- EXERCISE GOAL
Every record here must be set down once more, precisely as it reads.

[Dataset excerpts]
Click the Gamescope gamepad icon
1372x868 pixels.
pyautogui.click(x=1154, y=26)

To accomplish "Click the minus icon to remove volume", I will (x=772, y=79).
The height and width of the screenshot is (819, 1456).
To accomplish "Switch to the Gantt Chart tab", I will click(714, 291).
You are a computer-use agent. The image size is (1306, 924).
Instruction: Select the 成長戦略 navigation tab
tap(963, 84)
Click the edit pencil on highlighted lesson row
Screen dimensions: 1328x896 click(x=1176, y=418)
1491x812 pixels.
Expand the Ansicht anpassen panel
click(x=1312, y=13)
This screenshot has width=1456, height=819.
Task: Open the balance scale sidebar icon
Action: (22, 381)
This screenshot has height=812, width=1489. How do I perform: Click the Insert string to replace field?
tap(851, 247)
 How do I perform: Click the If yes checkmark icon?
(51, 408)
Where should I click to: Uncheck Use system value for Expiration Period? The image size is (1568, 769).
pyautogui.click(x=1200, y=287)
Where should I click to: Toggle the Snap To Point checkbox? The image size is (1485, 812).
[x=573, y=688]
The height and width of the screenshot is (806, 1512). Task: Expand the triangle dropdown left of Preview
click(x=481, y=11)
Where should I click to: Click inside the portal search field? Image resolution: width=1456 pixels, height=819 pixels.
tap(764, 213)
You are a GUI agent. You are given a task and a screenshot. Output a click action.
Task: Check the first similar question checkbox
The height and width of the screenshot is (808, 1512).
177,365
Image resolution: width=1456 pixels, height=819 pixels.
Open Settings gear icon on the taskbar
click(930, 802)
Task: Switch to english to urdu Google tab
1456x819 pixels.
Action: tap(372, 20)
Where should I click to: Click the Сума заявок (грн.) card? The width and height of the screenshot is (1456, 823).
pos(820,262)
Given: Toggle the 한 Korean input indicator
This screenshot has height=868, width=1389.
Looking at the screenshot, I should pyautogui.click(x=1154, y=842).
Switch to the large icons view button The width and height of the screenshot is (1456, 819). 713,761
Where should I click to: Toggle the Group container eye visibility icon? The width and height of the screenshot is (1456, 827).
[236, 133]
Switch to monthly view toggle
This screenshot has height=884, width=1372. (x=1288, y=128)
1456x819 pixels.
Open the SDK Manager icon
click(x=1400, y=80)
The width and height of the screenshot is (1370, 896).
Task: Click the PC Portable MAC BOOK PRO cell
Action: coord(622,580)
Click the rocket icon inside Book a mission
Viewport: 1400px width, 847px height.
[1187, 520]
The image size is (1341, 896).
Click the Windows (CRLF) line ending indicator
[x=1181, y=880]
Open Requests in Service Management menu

- ANSWER TO THIS PROBLEM
Click the Gamescope gamepad icon
1372x868 pixels.
pyautogui.click(x=1154, y=26)

To accomplish "Click the minus icon to remove volume", I will (x=772, y=79).
The height and width of the screenshot is (819, 1456).
To accomplish "Switch to the Gantt Chart tab", I will click(714, 291).
You are a computer-use agent. The image size is (1306, 924).
Instruction: Select the 成長戦略 navigation tab
tap(963, 84)
Click the edit pencil on highlighted lesson row
Screen dimensions: 1328x896 click(x=1176, y=418)
1491x812 pixels.
Expand the Ansicht anpassen panel
click(x=1312, y=13)
This screenshot has width=1456, height=819.
Task: Open the balance scale sidebar icon
Action: (22, 381)
This screenshot has height=812, width=1489. How do I perform: Click the Insert string to replace field?
tap(851, 247)
 How do I perform: Click the If yes checkmark icon?
(51, 408)
Where should I click to: Uncheck Use system value for Expiration Period? The image size is (1568, 769).
pyautogui.click(x=1200, y=287)
Where should I click to: Toggle the Snap To Point checkbox? The image size is (1485, 812).
[x=573, y=688]
The height and width of the screenshot is (806, 1512). Task: Expand the triangle dropdown left of Preview
click(x=481, y=11)
Where should I click to: Click inside the portal search field? Image resolution: width=1456 pixels, height=819 pixels.
tap(764, 213)
You are a GUI agent. You are given a task and a screenshot. Output a click action.
Task: Check the first similar question checkbox
The height and width of the screenshot is (808, 1512).
177,365
Image resolution: width=1456 pixels, height=819 pixels.
Open Settings gear icon on the taskbar
click(930, 802)
Task: Switch to english to urdu Google tab
1456x819 pixels.
Action: tap(372, 20)
Where should I click to: Click the Сума заявок (грн.) card? The width and height of the screenshot is (1456, 823).
pos(820,262)
Given: Toggle the 한 Korean input indicator
This screenshot has height=868, width=1389.
Looking at the screenshot, I should pyautogui.click(x=1154, y=842).
Switch to the large icons view button The width and height of the screenshot is (1456, 819). 713,761
Where should I click to: Toggle the Group container eye visibility icon? The width and height of the screenshot is (1456, 827).
[236, 133]
Switch to monthly view toggle
This screenshot has height=884, width=1372. (x=1288, y=128)
1456x819 pixels.
Open the SDK Manager icon
click(x=1400, y=80)
The width and height of the screenshot is (1370, 896).
Task: Click the PC Portable MAC BOOK PRO cell
Action: coord(622,580)
Click the rocket icon inside Book a mission
Viewport: 1400px width, 847px height.
[1187, 520]
The image size is (1341, 896).
Click the Windows (CRLF) line ending indicator
[x=1181, y=880]
Open Requests in Service Management menu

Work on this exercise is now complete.